● **Brano di partenza**
________________________

Di conseguenza, lo stato in cui ciascuno viene a trovarsi mediante la fusione di circostanze, e intenti onesti con la volontà di Dio, accolta da quella umana, è cosa di immenso valore. Dunque, i doveri del proprio stato sono stabiliti dal manifestarsi della disposizione divina: chi bene li compie dà una grandezza incomparabile all’intera sua attività.

In ciò rivediamo l’esempio datoci da Giuseppe: da lui apprendiamo la ricerca illuminata, forte, generosa, della volontà del Signore sopra la nostra vita.



OLTRE L'ESEMPIO, LA PROVVIDA INTERCESSIONE

Si arriva, ora, a considerare un secondo benefico motivo di riflessione. Siccome tutto quanto noi pensiamo di grande, di buono, di bello, supera in ogni caso la nostra possibilità di esecuzione, ecco manifestarsi il bisogno di un aiuto, oltreché dell’esempio.

Giuseppe ci insegna non solo la fedeltà al paradigma della vita, fissato da Dio per i nostri passi, ma è altresì un elettissimo protettore per noi. Qui entriamo nel mistico campo del Regno di Dio. Giuseppe è stato il custode, l’economo, l’educatore, il capo della Famiglia in cui il Figlio di Dio ha voluto vivere sulla terra. È stato, in una parola, il protettore di Gesù. E la Chiesa, nella sua sapienza, ha concluso: se è stato il protettore del corpo, della vita fisica e storica di Cristo, in Cielo Giuseppe sarà certamente il protettore del Corpo Mistico di Cristo: cioè della Chiesa.

Oggi la Chiesa celebra appunto questa protezione del mirabile Operaio di Nazareth sulla umanità redenta.

Avviciniamoci anche noi, con devozione filiale, come gente di casa, alla porta dell’umile bottega di Nazareth e ciascuno preghi Giuseppe: dammi una mano, un sostegno; proteggi anche me. Non c’è una vita che non sia insidiata da molti pericoli, da tentazioni, debolezze, mancanze. Giuseppe, silenzioso e buono, fedele, mite, forte, invitto ci insegna come dobbiamo fare; e certamente un soccorso egli largisce con squisita bontà.

________________________

(Dati di localizzazione di parole ed elementi)

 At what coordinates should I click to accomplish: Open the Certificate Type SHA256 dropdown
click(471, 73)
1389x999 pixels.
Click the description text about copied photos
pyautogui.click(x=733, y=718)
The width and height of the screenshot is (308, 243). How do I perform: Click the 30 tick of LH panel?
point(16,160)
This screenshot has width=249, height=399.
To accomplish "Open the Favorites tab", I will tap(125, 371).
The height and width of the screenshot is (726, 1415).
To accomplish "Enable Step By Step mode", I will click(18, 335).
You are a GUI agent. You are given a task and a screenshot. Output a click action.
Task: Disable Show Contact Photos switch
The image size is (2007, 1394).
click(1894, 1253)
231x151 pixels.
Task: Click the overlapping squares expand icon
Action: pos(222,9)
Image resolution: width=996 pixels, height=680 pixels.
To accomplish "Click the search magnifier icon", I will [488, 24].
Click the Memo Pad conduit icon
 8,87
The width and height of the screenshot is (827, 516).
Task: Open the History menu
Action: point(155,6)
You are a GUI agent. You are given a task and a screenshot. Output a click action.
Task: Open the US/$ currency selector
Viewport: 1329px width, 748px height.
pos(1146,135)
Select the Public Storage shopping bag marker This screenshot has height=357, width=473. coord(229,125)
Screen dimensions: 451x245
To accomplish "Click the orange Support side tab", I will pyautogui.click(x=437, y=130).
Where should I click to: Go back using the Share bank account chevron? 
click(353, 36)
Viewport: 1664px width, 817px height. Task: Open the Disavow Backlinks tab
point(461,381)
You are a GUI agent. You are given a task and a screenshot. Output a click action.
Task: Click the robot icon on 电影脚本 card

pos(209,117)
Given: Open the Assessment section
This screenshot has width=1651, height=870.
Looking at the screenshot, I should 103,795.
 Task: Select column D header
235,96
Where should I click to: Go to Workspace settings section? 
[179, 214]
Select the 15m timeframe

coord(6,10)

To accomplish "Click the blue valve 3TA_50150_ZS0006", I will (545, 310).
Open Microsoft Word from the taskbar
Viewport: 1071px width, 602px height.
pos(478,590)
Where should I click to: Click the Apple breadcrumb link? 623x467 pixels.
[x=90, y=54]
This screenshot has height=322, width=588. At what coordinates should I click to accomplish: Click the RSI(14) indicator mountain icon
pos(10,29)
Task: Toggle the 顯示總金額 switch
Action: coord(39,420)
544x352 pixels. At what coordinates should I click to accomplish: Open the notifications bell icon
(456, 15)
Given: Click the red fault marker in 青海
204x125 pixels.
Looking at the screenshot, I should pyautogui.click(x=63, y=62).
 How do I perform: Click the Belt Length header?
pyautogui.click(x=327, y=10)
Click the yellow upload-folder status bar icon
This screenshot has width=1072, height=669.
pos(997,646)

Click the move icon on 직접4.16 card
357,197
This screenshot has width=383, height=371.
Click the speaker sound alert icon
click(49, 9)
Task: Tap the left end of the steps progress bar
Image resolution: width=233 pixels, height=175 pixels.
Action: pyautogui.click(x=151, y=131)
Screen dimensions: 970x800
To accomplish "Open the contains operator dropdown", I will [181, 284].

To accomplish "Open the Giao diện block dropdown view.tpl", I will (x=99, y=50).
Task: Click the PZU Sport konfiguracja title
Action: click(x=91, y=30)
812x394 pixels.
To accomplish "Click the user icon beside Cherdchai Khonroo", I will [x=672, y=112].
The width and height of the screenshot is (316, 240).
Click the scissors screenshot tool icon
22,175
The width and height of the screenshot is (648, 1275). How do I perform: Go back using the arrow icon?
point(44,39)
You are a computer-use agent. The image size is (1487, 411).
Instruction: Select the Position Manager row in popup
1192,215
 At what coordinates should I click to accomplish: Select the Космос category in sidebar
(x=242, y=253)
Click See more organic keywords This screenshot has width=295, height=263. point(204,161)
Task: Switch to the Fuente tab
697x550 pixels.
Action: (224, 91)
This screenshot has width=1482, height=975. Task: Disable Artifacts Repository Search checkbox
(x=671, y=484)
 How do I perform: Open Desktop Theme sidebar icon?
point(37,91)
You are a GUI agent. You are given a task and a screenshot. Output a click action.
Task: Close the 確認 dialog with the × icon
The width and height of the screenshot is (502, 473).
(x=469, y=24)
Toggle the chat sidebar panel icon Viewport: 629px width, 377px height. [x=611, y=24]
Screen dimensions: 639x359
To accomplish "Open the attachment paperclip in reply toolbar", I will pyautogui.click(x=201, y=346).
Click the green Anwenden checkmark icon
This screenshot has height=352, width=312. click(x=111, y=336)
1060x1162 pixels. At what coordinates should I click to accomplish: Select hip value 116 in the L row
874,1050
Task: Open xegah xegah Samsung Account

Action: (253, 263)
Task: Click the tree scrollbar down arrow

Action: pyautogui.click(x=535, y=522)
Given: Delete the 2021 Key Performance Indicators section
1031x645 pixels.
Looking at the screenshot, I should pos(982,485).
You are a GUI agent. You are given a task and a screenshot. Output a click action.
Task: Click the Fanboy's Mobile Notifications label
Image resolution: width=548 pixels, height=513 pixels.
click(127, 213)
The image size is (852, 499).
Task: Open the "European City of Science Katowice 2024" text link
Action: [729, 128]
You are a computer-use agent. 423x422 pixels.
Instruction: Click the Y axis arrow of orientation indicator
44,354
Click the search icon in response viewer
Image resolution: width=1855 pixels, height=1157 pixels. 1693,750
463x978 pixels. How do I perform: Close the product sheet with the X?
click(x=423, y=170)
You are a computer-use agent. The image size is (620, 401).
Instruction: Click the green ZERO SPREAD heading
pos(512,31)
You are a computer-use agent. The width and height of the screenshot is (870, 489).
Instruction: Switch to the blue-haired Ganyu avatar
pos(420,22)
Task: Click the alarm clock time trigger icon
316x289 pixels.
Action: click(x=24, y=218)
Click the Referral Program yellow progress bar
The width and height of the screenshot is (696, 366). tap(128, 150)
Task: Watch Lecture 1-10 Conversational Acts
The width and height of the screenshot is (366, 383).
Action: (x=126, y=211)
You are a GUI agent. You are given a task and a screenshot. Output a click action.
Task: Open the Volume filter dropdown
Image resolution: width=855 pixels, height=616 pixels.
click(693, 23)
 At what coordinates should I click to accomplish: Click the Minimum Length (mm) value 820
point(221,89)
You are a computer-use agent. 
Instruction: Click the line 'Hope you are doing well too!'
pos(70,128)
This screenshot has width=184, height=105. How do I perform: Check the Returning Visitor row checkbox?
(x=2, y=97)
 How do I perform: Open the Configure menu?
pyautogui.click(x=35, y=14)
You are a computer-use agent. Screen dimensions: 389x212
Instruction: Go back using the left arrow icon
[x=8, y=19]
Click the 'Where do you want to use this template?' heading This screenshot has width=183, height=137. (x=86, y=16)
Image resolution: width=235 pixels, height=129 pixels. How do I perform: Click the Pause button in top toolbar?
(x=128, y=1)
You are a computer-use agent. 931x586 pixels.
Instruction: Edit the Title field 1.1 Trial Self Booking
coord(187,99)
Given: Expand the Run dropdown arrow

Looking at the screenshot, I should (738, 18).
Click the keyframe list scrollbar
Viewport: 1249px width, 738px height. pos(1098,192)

________________________

● **Sfida**
Puoi trascrivere per intero, senza alcuna modifica, il brano su Giuseppe? Questi dati non hanno alcun ruolo in questo compito.

● **Risposta scritta**
Di conseguenza, lo stato in cui ciascuno viene a trovarsi mediante la fusione di circostanze, e intenti onesti con la volontà di Dio, accolta da quella umana, è cosa di immenso valore. Dunque, i doveri del proprio stato sono stabiliti dal manifestarsi della disposizione divina: chi bene li compie dà una grandezza incomparabile all’intera sua attività.

In ciò rivediamo l’esempio datoci da Giuseppe: da lui apprendiamo la ricerca illuminata, forte, generosa, della volontà del Signore sopra la nostra vita.



OLTRE L'ESEMPIO, LA PROVVIDA INTERCESSIONE

Si arriva, ora, a considerare un secondo benefico motivo di riflessione. Siccome tutto quanto noi pensiamo di grande, di buono, di bello, supera in ogni caso la nostra possibilità di esecuzione, ecco manifestarsi il bisogno di un aiuto, oltreché dell’esempio.

Giuseppe ci insegna non solo la fedeltà al paradigma della vita, fissato da Dio per i nostri passi, ma è altresì un elettissimo protettore per noi. Qui entriamo nel mistico campo del Regno di Dio. Giuseppe è stato il custode, l’economo, l’educatore, il capo della Famiglia in cui il Figlio di Dio ha voluto vivere sulla terra. È stato, in una parola, il protettore di Gesù. E la Chiesa, nella sua sapienza, ha concluso: se è stato il protettore del corpo, della vita fisica e storica di Cristo, in Cielo Giuseppe sarà certamente il protettore del Corpo Mistico di Cristo: cioè della Chiesa.

Oggi la Chiesa celebra appunto questa protezione del mirabile Operaio di Nazareth sulla umanità redenta.

Avviciniamoci anche noi, con devozione filiale, come gente di casa, alla porta dell’umile bottega di Nazareth e ciascuno preghi Giuseppe: dammi una mano, un sostegno; proteggi anche me. Non c’è una vita che non sia insidiata da molti pericoli, da tentazioni, debolezze, mancanze. Giuseppe, silenzioso e buono, fedele, mite, forte, invitto ci insegna come dobbiamo fare; e certamente un soccorso egli largisce con squisita bontà.